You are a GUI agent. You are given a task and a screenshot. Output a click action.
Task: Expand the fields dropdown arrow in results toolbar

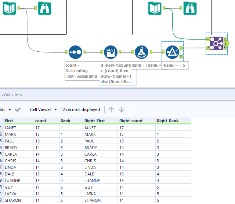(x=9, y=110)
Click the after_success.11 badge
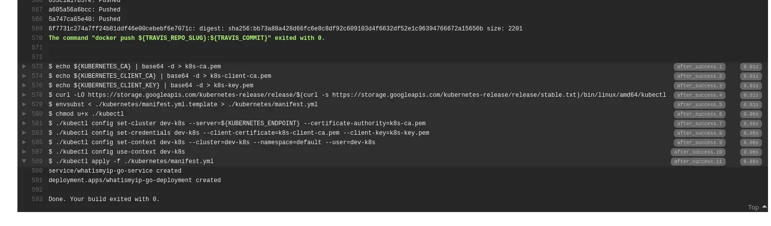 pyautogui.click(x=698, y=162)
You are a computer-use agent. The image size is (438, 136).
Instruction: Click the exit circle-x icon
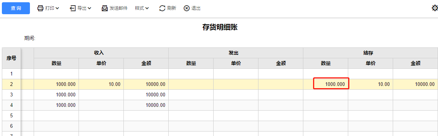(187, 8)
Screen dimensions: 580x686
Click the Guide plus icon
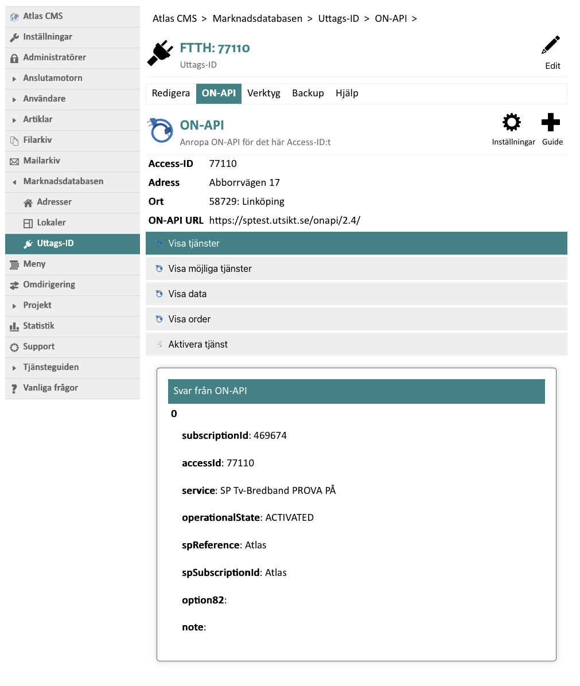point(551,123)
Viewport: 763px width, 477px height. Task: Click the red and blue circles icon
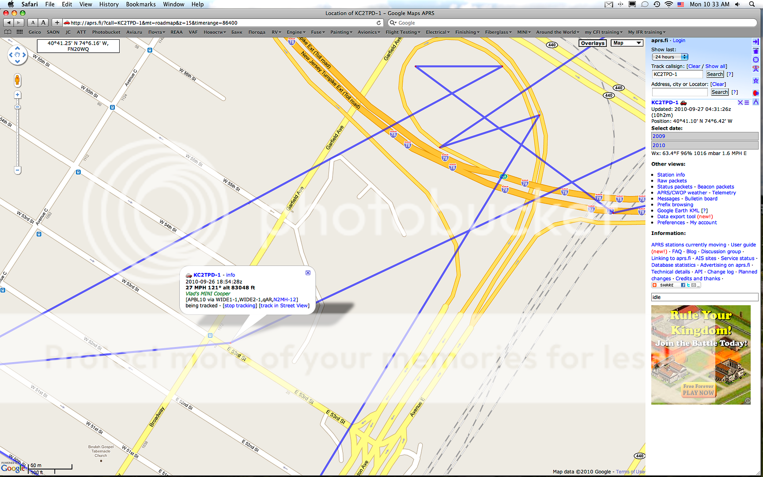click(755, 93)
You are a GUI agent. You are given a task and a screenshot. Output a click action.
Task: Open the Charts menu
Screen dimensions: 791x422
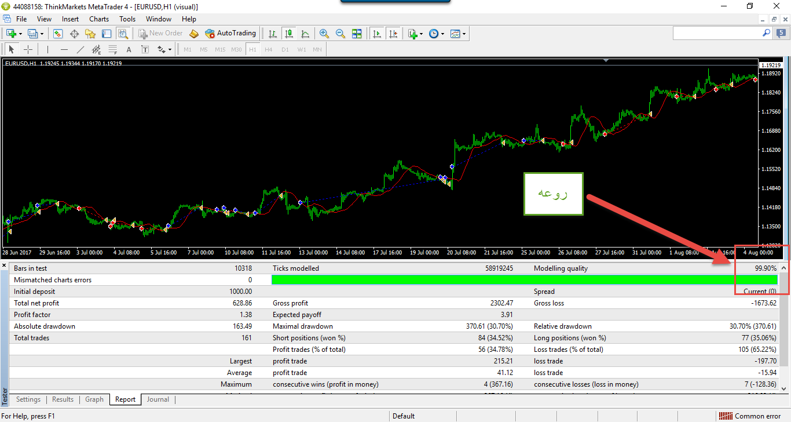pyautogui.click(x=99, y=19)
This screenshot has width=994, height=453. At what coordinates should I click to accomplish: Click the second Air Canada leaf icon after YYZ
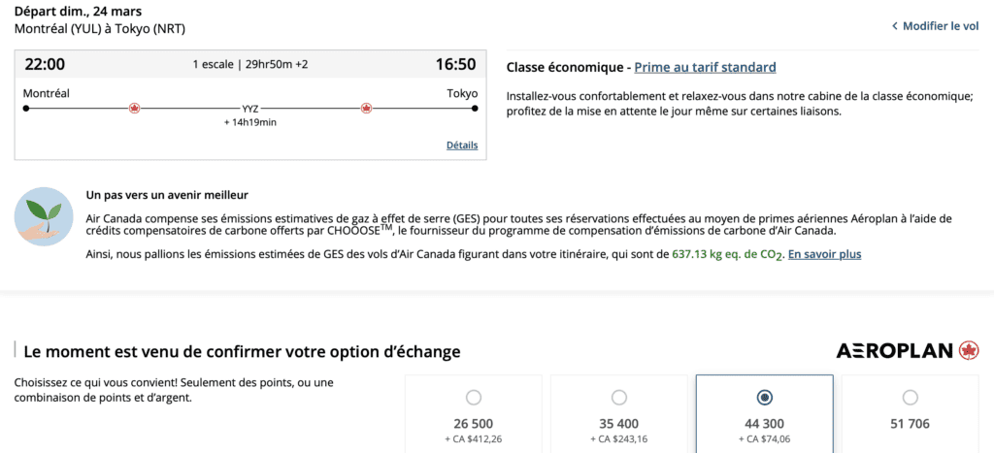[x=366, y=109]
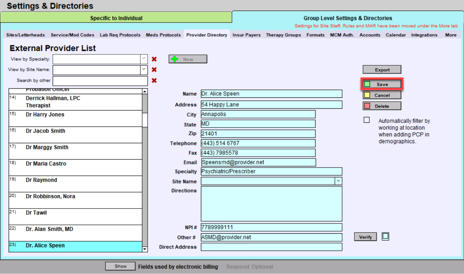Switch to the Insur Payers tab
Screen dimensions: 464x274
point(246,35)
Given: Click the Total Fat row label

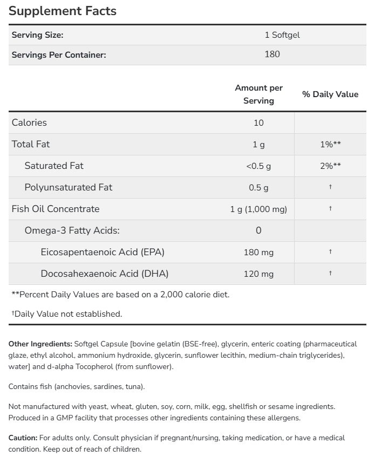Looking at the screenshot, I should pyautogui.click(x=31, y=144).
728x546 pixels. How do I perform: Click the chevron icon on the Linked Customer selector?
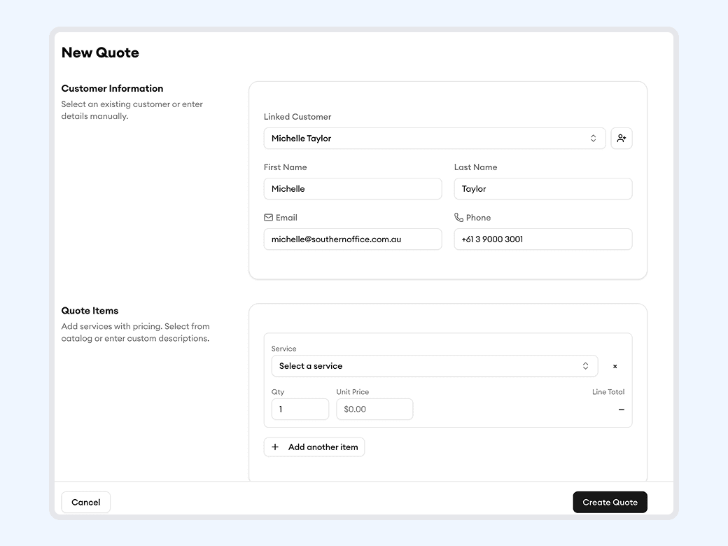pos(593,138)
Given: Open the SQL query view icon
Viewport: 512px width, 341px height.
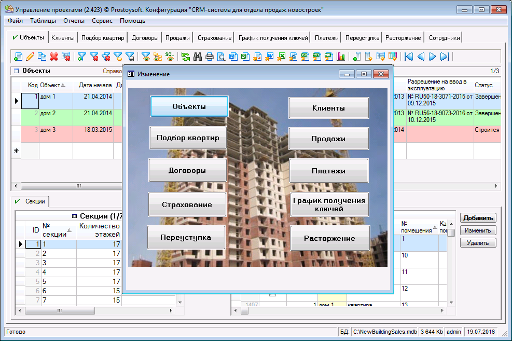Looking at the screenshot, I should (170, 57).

++++++++

■ Description of the task ■
The line containing "Given: Click the Total Fat row label" and each line after it through the end of the listing above are to be written out exactly, without the pictures.

■ Response for this exercise ■
Given: Click the Total Fat row label

Looking at the screenshot, I should pyautogui.click(x=31, y=144).
728x546 pixels. How do I perform: Click the chevron icon on the Linked Customer selector?
pos(593,138)
Given: Open the SQL query view icon
Viewport: 512px width, 341px height.
Looking at the screenshot, I should (170, 57).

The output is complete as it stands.